The problem is that professional journals offer more than information; they offer information that has to some degree been assessed for reliability and accuracy. Articles are routinely peer reviewed by independent experts in the field who know the existing literature in the field as well as the principles of scientific research design. They use that information to determine the value of a given paper. As anyone who has published in such journals knows, far more papers are rejected than are accepted, the usual reasons for rejection being that the research design is flawed or the results are trivial. When results are unexpected or contrary to existing information, replications of the findings are often requested from the paper author or from independent sources. Editors will also, in many journals, append editorials or summaries of reviewers’ comments to allow the reader to have a more balanced context in which to evaluate the value of a study. Further, most journals require verification that the study was conducted in an ethically acceptable way. Likewise, journals typically require a statement as to where the funding for the research came from so that readers can consider whether factors such as funding from a pharmaceutical firm might have had an impact on the results. As studies move directly onto the web without such review it will become increasingly impossible for readers to determine the quality of the research, whether it was conducted in an ethical way, and whether it was paid for by individuals with vested interests. There have been numerous disclosures of subversion of the scientific literature by pharmaceutical firms in the recent past, and as the editorial process is reduced and ultimately eliminated we can expect these abuses to increase.

It took many long years to develop the editoral oversight system we have with the published journal. Sadly, I see little being done to transfer this process to the web and think this must become an overriding priority of we are indeed to move all of our scientific reporting to the web. Otherwise, the term “virtual reality” will take on a new and much less favorable meaning as we substitute “virtual truth” for actual fact.

By: Alex Frost

Alex Frost — Thu, 20 Aug 2009 16:05:05 +0000

There are good points raised here, however I think the suggestion that publishers’ efforts to expand the functionality of html versions doesn’t necessarily reflect that this is what scientists want(ed) (‘If the image of an article was what scientists really wanted, publishers could have stopped developing somewhere around 1995.’). As an extension of David Crotty’s comment, it needs to be considered that traditional models of online revenue rely on web traffic around articles, and this is an important source of potential bias when comparing the efforts of scholarly publishers and the interests of their readers.

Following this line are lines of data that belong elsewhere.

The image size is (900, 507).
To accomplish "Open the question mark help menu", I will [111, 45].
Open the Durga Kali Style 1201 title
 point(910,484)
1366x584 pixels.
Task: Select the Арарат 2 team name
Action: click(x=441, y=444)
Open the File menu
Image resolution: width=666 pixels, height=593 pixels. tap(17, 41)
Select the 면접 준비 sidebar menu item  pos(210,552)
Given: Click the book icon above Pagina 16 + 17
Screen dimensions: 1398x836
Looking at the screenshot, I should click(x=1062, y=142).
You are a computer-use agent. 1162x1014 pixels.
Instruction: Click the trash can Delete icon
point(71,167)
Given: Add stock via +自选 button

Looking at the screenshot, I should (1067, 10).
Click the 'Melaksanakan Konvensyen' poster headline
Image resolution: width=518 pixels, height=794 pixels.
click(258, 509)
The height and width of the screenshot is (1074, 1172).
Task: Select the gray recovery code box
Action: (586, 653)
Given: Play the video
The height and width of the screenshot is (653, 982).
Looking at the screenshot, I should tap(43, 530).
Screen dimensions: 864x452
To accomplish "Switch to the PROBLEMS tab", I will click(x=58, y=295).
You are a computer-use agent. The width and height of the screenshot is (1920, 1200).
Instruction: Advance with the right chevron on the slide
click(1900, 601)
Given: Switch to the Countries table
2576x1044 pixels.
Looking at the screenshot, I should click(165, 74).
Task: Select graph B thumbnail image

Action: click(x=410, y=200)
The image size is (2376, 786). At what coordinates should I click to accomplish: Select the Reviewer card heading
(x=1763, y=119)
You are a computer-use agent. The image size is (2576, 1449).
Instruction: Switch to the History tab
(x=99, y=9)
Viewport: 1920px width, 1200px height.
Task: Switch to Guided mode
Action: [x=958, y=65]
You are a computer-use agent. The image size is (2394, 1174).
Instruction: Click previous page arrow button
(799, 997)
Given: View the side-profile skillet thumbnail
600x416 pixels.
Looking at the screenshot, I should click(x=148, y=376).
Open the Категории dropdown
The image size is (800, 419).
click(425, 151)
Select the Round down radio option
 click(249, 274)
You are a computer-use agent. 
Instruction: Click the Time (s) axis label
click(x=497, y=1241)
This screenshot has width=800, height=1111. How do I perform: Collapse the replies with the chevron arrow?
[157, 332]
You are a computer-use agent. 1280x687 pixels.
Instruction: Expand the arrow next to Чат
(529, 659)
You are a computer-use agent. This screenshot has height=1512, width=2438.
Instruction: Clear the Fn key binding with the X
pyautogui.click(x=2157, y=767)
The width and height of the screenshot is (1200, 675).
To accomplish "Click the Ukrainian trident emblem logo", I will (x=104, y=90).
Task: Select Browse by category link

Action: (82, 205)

I’ve certainly advocated new online tools for publishers, but frankly have never seen (and probably more importantly, never looked for) research on the reading preferences/habits of representative samples of scientists. If current online platforms were designed with a bias towards increasing traffic (or more benignly to test out new tools), the usage/download patterns from these sites is not a source for clear answers…

It is interesting to consider future radical changes in connectedness in which access to the tools around articles is not centralized at one publisher’s website – and local ‘image copies’ are seamlessly connected to the same features now restricted to online/html versions.

By: David Crotty

David Crotty — Thu, 20 Aug 2009 14:08:02 +0000

I think there is a fundamental conflict here with journal publishers. Journals generate traffic, and they sell ads based on that traffic. PubGet wants to take that traffic away from the journal and to PubGet, and sell the same ads to the same companies. I expect to see most journals blocking this sort of hijacking attempt.

The direct line to the pdf also stops many interesting new ventures like article ratings or commenting systems, as those are done on the html versions of papers, not the static and disconnected pdf.